In zijn Over de geest van de wetten, beschreef Montesquieu de 18de-eeuwse Britse grondwet als superieur, terwijl daar zeker geen sprake was van een absolute machtenscheiding. Het model dat we moeten verdedigen, is er een van een afstandelijke samenwerking en wederzijdse controle tussen de onderscheiden machten, een systeem van checks-and-balances. Daarin is er plaats voor machten die elkaar in evenwicht houden en in vraag stellen. Zo moeten rechters de kans hebben om oneerlijke of ongrondwettelijke wetten in vraag te stellen. In België kan het Grondwettelijk Hof wetten vernietigen, en kunnen de gewone rechters overheids­besluiten buiten beschouwing laten.

Toeslagenaffaire

Nederland kent een veel striktere interpretatie van de scheiding der machten. Dat had onlangs nog desastreuze gevolgen voor duizenden gezinnen, die in de Toeslagenaffaire werden getroffen door een te volg­zame rechtspraak, die op geen enkele manier de onbillijke wet in vraag heeft gesteld. Een kritische ingesteldheid van rechters tegenover de wetgever is toe te juichen, maar dan moeten ze ook zelf kritiek kunnen verdragen.
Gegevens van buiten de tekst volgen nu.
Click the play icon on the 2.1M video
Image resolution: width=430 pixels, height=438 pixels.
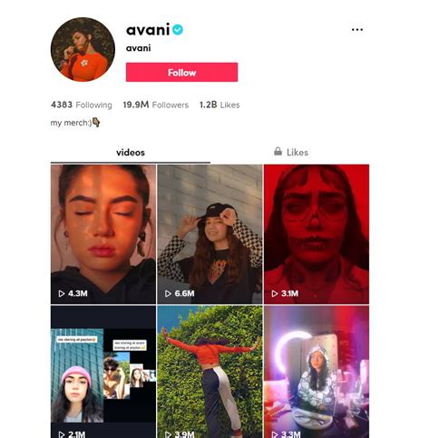(62, 434)
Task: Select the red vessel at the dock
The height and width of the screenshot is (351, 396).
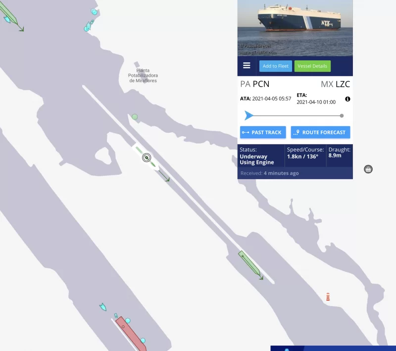Action: (x=131, y=334)
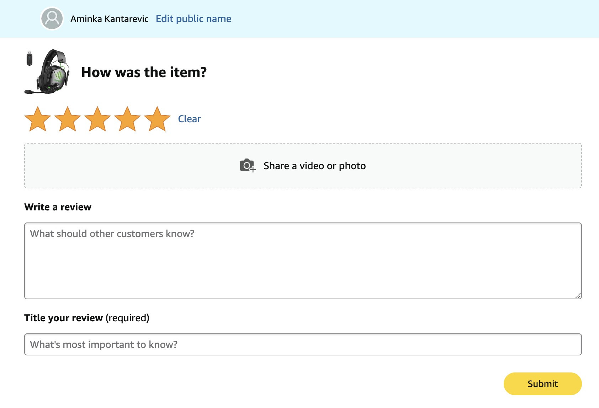The width and height of the screenshot is (599, 408).
Task: Focus the Write a review text area
Action: (x=303, y=261)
Net zoals politici oefenen rechters een publiek ambt uit, met een directe weerslag op de samenleving. Het is democratisch en gezond dat de rechtspraak wordt geconfronteerd met wat leeft in de samenleving.

Hetzelfde kan ook van advocaten gezegd worden. De advocatuur moet vrij zijn en het pleidooi van de advocaat onschendbaar. De advocaat mag niet bevreesd zijn in zijn verdediging van om het even wie. En dat hij de ene dag optreedt voor een slachtoffer en de andere dag voor een dader, mag daarbij geen rol spelen. Dat wil nog niet zeggen dat zijn publieke uitspraken niet aan publieke kritiek onderhevig mogen zijn. En ook de advocaat kan al eens zijn intellectuele eerlijkheid kwijtspelen wanneer hij van de ene naar de andere kant van de balie springt.

Tekorten in jeugdzorg

Cruciaal is wel dat het gesprek tussen de verschillende staatsmachten respectvol gebeurt, dat het gaat om eerlijke kritiek, het liefst op het gepaste forum. En dat je spreekt met kennis van zaken. Als die kennis er niet is, dan is terughoudendheid op haar plaats. Daar wringt het schoentje. Demirs tweet is een snelle reactie op een online artikel. Als minister kun je niet beweren dat die onnadenkende emotionele uithaal je vergeven is, omdat je hebt gereageerd als mens, als vrouw of als moeder. Want zo tast je het vertrouwen in de rechtspraak aan, en breng je beetje bij beetje de rechtsstaat in gevaar. De oplossing daarvoor is niet dat ze verplicht is te zwijgen. Spreken mag, maar anders dan voor gewone burgers, alleen met kennis van zaken.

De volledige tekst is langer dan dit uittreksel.